== Problem description ==
Pull out each line of the records below that contains the word "height", and list those lines.

== Entries shown ==
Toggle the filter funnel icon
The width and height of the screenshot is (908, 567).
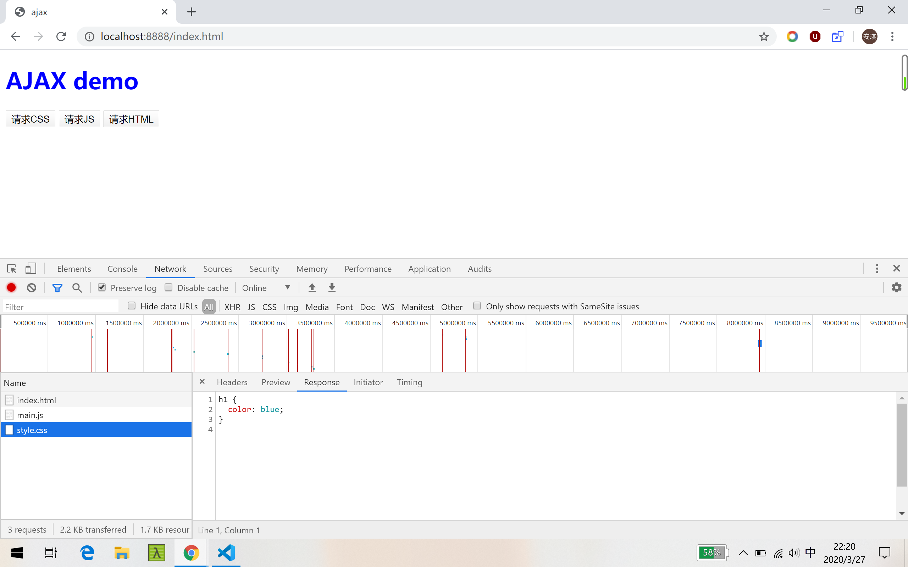(x=57, y=288)
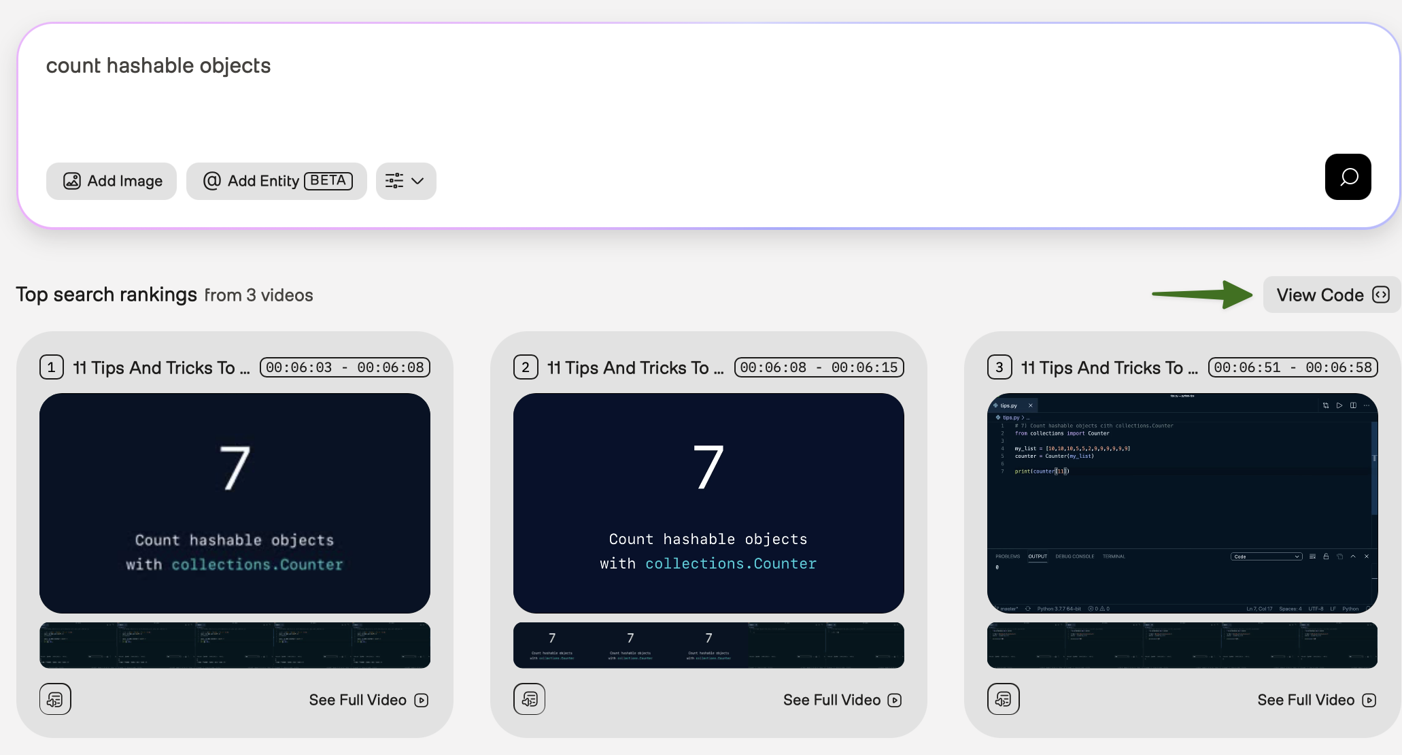Click the transcript icon on result 1
This screenshot has width=1402, height=755.
55,699
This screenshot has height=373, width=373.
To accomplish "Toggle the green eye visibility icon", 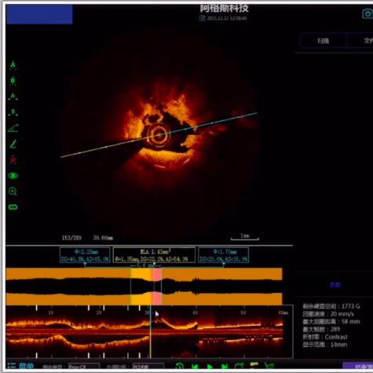I will 13,176.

== Expected output ==
The width and height of the screenshot is (908, 567).
This screenshot has width=1402, height=755.
This screenshot has height=373, width=373.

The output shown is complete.